また、以下の説明では、鉛直上方を単に「上方」又は「上側」と、鉛直下方を単に「下方」又は「下側」とも記載する。
マスト2は、クレーン本体3を支持するように構成される。マスト2は、複数の単位マスト21を長手方向に接続することにより組み立てられている。特に、クライミングクレーン1においては、マスト2は、接続する単位マスト21の数を変更することにより、クレーン本体3の高さを建造中の建造物の高さに合わせて調節可能に構成されている。
各単位マスト21は、各図に示されるように、四角筒状をなしている。単位マスト21の4つの側面には、それぞれ長手方向に沿って、複数(図示の構成では、4つ)の楕円形状の貫通孔211が設けられている。
クレーン本体3は、旋回体31と、ジブ32と、巻上ウィンチ33と、巻上ロープ34と、フック35とを備えている。旋回体31は、マスト2の頂部に設けた旋回ベアリング(図示せず)に回転自在に支持される。ジブ32は、旋回体31に支持され、前後に延在するとともに、起伏可能に構成される。巻上ウィンチ33は、旋回体31に固定され、巻上ロープ34を巻上又は巻下可能に構成される。巻上ロープ34の先端には、フック35が設けられている。
ベースマスト4は、マスト2の下側の部分を支持するものであり、ベースフレーム5に対してアンカーボルト(図示せず)等を用いて強固に固定されている。
ベースマスト4は、図2に示されるように、鉛直方向(高さ方向)に延びる4本の支柱41と、支柱41同士を連結する複数のビーム42とにより、直方体状の枠体として構成されている。
ベースマスト4の内側には、マスト2の下側の部分及び単位マスト21を収容可能な収容空間40が形成されている。また、収容空間40には、マスト2の鉛直方向への移動を許容するが、水平方向への移動を規制する複数のローラが設けられている。

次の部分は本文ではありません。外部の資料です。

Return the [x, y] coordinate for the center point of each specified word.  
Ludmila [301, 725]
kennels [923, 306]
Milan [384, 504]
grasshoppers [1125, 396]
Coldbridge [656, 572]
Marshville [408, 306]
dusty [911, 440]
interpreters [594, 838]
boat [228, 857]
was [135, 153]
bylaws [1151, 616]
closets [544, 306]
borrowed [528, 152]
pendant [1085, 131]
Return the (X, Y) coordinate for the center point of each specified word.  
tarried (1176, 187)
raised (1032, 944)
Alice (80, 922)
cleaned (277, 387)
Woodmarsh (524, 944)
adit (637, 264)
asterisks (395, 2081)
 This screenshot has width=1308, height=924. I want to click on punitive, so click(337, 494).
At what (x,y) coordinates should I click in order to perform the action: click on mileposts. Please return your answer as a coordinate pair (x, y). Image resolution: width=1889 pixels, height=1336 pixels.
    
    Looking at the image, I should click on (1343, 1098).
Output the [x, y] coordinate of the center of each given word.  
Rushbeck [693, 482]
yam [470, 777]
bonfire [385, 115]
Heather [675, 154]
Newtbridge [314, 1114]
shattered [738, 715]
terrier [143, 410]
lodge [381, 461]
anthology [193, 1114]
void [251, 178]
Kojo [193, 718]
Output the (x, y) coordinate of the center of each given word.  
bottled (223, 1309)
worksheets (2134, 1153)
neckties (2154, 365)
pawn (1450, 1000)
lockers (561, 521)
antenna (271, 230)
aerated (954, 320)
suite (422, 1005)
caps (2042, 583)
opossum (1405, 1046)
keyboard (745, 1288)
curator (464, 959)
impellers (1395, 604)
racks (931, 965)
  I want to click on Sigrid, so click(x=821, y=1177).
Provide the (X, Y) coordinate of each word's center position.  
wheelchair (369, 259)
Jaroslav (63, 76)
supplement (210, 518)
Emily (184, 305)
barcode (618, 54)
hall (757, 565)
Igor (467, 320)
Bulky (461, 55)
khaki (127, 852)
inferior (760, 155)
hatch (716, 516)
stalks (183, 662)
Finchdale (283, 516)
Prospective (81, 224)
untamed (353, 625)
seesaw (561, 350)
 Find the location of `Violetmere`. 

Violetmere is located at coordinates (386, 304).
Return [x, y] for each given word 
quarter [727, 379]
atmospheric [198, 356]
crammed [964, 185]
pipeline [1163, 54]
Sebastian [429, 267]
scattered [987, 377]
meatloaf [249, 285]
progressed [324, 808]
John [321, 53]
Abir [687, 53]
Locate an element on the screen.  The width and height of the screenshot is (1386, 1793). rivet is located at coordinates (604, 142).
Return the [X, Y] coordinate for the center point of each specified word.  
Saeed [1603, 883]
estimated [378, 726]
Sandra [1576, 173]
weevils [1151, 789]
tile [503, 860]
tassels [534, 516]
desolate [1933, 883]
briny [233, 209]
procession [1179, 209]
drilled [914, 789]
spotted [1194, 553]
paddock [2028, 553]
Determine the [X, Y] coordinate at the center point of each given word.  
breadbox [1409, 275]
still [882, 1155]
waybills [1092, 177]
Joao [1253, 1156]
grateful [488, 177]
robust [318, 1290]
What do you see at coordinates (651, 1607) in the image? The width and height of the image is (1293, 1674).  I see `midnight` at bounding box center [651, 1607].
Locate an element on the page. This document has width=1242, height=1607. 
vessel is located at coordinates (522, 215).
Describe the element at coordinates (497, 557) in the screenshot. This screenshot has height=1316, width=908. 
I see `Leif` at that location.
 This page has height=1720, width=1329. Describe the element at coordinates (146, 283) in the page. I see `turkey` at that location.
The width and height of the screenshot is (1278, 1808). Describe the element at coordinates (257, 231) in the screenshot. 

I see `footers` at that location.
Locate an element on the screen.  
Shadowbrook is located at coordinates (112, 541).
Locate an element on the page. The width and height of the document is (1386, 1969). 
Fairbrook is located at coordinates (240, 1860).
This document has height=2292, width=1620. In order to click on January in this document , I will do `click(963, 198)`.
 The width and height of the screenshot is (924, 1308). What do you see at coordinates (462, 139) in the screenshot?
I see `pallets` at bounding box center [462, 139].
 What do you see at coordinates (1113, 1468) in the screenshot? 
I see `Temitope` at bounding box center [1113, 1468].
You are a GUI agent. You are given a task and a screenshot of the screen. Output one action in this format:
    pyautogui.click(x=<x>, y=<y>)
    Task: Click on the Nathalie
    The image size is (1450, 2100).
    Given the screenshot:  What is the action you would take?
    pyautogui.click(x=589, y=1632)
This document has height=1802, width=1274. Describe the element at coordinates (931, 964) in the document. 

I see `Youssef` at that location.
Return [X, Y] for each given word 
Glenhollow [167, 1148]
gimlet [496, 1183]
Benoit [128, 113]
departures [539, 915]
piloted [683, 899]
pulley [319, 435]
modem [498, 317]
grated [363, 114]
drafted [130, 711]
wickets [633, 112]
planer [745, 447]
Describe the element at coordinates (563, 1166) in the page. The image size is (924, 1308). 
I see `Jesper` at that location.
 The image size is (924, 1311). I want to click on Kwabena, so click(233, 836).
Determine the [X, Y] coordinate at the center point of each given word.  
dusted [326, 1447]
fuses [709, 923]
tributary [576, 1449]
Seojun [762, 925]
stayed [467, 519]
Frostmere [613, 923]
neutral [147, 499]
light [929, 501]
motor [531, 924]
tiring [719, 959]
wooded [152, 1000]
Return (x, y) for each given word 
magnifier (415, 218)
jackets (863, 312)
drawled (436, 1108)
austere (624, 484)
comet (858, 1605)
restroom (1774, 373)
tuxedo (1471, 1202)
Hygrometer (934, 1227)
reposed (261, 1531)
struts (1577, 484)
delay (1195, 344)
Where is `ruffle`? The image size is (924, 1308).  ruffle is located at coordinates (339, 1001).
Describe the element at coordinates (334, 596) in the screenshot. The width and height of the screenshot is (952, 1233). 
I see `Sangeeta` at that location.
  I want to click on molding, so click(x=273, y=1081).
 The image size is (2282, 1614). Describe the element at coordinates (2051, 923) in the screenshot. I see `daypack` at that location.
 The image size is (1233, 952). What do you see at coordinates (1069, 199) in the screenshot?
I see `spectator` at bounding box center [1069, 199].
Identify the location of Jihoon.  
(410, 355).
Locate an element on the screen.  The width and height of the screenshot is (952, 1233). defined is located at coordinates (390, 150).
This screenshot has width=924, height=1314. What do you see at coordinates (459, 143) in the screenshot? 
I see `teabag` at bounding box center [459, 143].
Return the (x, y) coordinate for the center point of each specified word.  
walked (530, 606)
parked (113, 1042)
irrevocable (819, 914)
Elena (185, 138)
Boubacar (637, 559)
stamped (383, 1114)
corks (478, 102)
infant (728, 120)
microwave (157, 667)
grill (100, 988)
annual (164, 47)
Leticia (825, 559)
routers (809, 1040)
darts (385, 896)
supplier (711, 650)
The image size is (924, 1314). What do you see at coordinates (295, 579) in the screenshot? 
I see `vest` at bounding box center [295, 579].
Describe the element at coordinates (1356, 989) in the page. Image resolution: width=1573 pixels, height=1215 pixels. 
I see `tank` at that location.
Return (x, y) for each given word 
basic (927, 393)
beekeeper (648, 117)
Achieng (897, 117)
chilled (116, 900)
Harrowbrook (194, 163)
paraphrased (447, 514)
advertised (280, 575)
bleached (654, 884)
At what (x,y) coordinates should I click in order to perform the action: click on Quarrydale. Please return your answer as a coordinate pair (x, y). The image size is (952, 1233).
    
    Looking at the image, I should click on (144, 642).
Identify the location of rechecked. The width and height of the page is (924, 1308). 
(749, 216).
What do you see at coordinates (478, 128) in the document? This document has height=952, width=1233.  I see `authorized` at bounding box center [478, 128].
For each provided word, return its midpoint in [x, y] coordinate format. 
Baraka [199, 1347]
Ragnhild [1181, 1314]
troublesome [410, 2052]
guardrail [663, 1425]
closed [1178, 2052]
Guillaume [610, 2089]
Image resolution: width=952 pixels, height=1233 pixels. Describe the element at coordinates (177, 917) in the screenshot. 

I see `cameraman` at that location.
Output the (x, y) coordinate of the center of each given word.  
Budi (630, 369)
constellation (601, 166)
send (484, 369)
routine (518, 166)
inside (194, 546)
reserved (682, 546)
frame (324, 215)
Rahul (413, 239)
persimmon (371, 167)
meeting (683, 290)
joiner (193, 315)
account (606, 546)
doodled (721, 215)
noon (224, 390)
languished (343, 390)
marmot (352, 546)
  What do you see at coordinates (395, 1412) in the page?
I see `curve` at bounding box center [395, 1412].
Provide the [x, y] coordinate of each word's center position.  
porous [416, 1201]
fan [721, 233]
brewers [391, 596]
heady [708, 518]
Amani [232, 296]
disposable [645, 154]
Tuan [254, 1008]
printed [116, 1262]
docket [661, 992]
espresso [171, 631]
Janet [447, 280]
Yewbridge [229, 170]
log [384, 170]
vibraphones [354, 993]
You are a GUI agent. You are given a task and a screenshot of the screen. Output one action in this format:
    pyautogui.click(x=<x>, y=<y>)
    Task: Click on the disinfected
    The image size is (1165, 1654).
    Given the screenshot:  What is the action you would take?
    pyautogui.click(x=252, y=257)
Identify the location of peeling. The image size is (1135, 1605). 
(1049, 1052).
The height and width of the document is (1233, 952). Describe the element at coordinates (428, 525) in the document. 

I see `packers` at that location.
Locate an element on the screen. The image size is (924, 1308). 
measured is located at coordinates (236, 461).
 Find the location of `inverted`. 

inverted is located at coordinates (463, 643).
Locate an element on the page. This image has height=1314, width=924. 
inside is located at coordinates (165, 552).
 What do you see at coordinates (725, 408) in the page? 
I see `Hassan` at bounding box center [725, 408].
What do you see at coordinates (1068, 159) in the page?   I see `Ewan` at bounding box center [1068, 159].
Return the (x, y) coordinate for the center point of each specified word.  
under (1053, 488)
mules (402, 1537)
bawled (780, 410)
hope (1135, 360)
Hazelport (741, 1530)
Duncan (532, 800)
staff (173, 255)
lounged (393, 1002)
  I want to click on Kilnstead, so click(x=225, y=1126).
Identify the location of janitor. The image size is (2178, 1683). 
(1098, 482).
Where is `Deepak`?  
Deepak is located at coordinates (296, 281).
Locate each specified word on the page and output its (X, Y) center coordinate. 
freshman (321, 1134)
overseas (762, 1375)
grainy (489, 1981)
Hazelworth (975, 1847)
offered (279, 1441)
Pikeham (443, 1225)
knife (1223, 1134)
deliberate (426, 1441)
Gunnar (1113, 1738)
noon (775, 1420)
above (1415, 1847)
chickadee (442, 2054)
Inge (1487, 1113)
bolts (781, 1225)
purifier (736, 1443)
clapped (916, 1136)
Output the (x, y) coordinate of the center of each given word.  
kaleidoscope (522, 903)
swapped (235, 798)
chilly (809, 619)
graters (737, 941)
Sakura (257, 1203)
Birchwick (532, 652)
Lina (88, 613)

また、複数のローラは、図2(b)に示されるように、ベースマスト4の上側においてマスト2との間に配置された2組一対の第3のローラ67a、67bと、一対の第3のローラ67a、67bよりベースマスト4の下方においてマスト2との間に配置された2組一対の第4のローラ68a、68bとを含む。
マスト昇降機構6は、図2(b)に示されるように、ロープウィンチ61と、ワイヤロープ62と、シーブ63と、固定部64とを有する。
ロープウィンチ61は、ベースフレーム5上に固定されている。このロープウィンチ61には、ワイヤロープ62の基端側(一端側)が巻回されている。
ワイヤロープ62は、シーブ63に巻装された後、収容空間40側に引き込まれ、その先端部(他端部)は、固定部64を介してマスト2(最も下側に位置する単位マスト21)の下端部に固定されている。
また、本実施形態では、クライミングクレーン1を背面視したとき、図2(a)に示されるように、固定部64は、鉛直方向に沿った中心線Oより左側(一方側)にズレた位置にオフセットして設けられている。この場合、マスト昇降機構6によりマスト2を上方にせり上げようとすると、マスト2は、図2(a)中右側に傾斜しようとする。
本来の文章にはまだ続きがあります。